One area of psychology that gets short shrift in Intro Psych is human factors. I recently came across a set of twelve factors that can lead to errors in aviation maintenance that were identified in the 1990s by Transport Canada’s then Special Programs Coordinator Gordon Dupont. Dupont created posters that not only illustrated the errors but also listed ways to avoid making the errors. His “Dirty Dozen” have been expanded into applications in other areas of aviation. More information about each error can be found on the Skybrary website.
While there are many more factors that can contribute to workplace errors, this is as fine a list as any to start with.
Since these are excellent factors to keep in mind regardless of the task at hand, students can get practice using Dupont’s “Dirty Dozen” by first applying the concepts to their schoolwork.
Asks students to get into small groups. Give each group three or four of the following factors:
- Lack of communication: “Failure to transmit, receive, or provide enough information to complete a task. Never assume anything.”
- Complacency: “Overconfidence from repeated experience performing a task.”
- Lack of knowledge: “Shortage of the training, information, and/or ability to successfully perform.”
- Distraction: “Anything that draws your attention away from the task at hand.”
- Lack of teamwork: “Failure to work together to complete a shared goal.”
- Fatigue: “Physical or mental exhaustion threatening work performance.”
- Lack of resources: “Not having enough people, equipment, documentation, time, parts, etc., to complete a task.”
- Pressure: “Real or perceived forces demanding high-level job performance.”

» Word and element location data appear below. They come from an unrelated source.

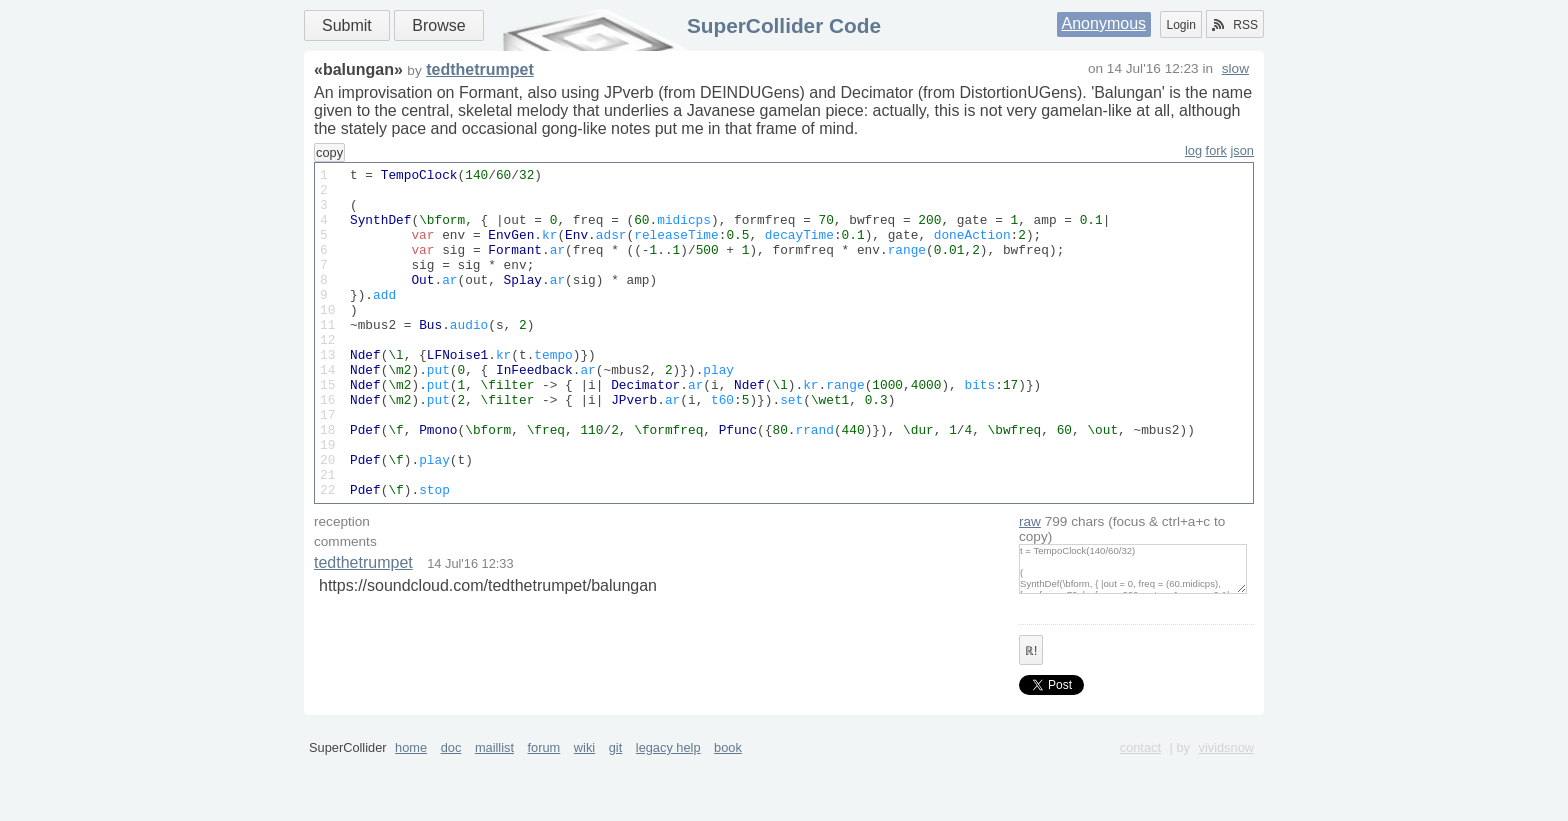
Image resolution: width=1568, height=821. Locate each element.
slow (1235, 68)
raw (1030, 587)
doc (451, 813)
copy (329, 152)
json (1242, 150)
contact (1140, 813)
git (616, 813)
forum (544, 813)
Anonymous (1104, 23)
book (728, 813)
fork (1216, 150)
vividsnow (1226, 813)
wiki (584, 813)
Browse (438, 25)
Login (1180, 25)
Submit (347, 25)
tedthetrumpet (480, 69)
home (411, 813)
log (1193, 150)
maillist (494, 813)
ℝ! (1031, 717)
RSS (1235, 25)
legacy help (668, 813)
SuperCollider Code (784, 25)
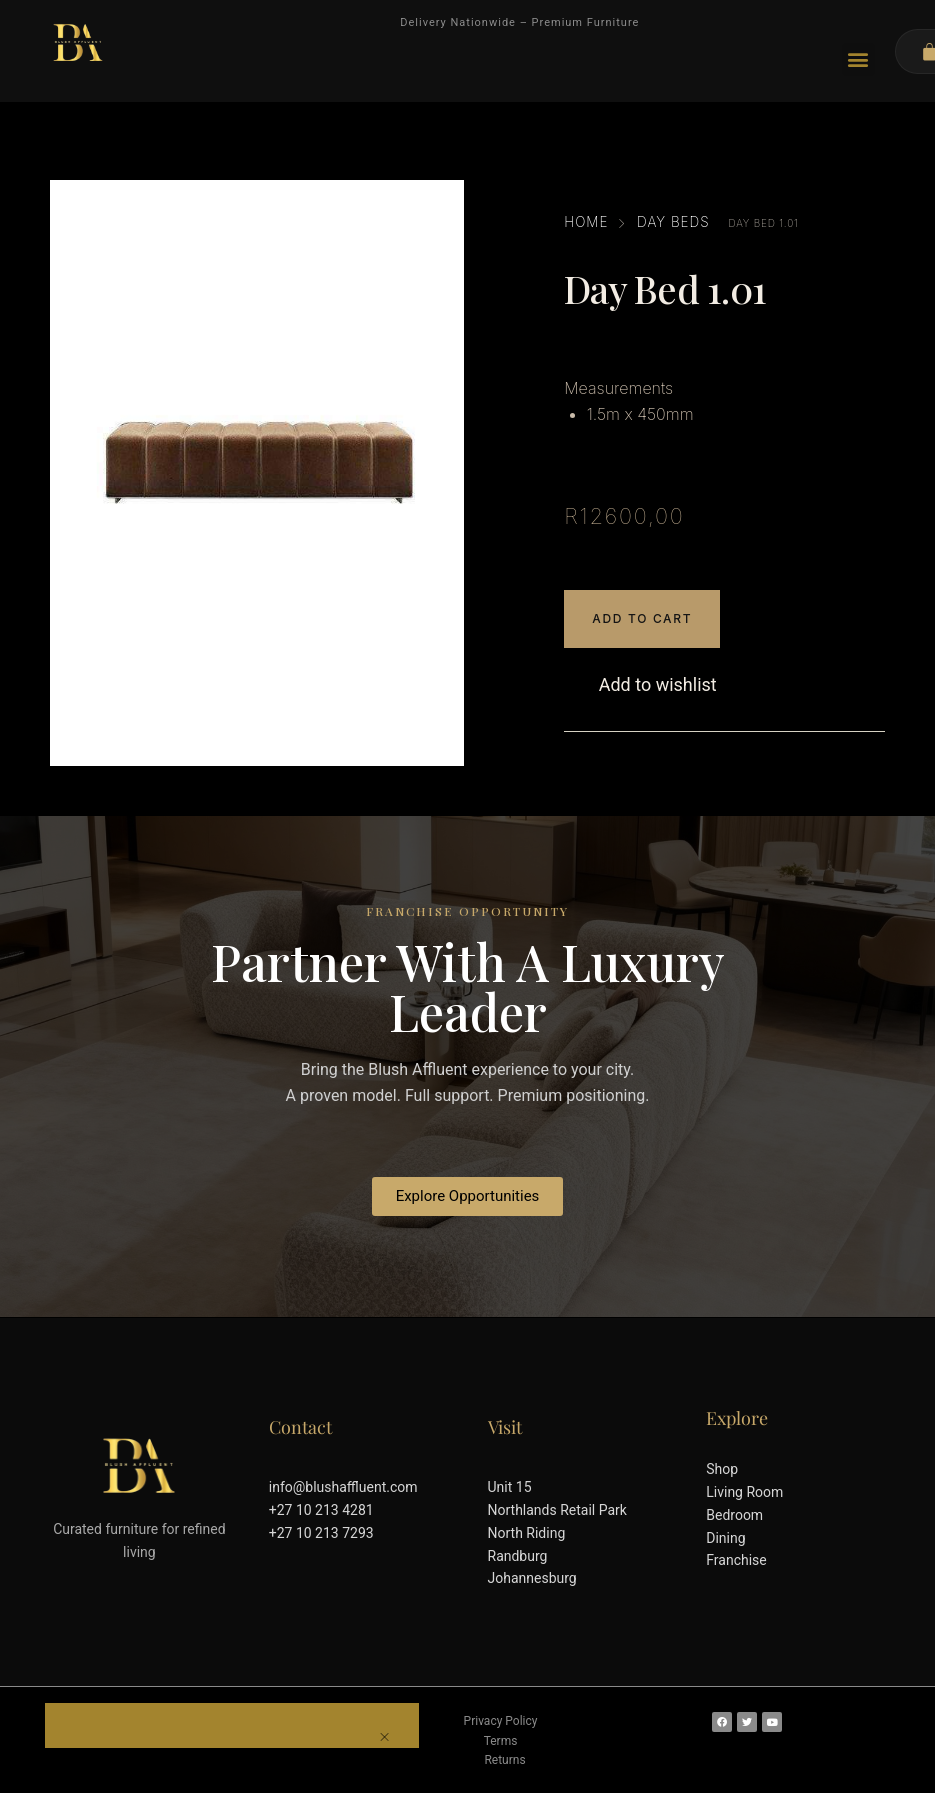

- Lack of assertiveness: “Failure to speak up or document concerns about instructions, orders, or the actions of others.”
- Stress: “A physical, chemical, or emotional factor that causes physical or mental tension.”
- Lack of awareness: “Failure to recognize a situation, understand what it is, and predict the possible results.”
- Norms: “Expected, yet unwritten, rules of behavior.”
Instructions to student groups:
You have been given a set of factors that are known to contribute to making mistakes.
- For each factor, identify how it can affect the quality of your school work.
- For each factor, identify at least two things you can do to avoid falling into that trap.
After students have finished their discussion, you can bring the class back together to share their responses with the entire class, or you can do a jigsaw classroom by creating new groups comprised of at least one person from the original groups with students sharing what their group created with the others in their new group.
If you’d like to expand this to a take-home assignment, ask students to think about a job they have now, they have had previously, or that they plan to have, and identify how these twelve factors can affect the quality of their work and at least two things they can do to avoid each one.
If you do this discussion or assignment at the end-of-term, consider asking your students to identify which Intro Psych chapter each factor best aligns with.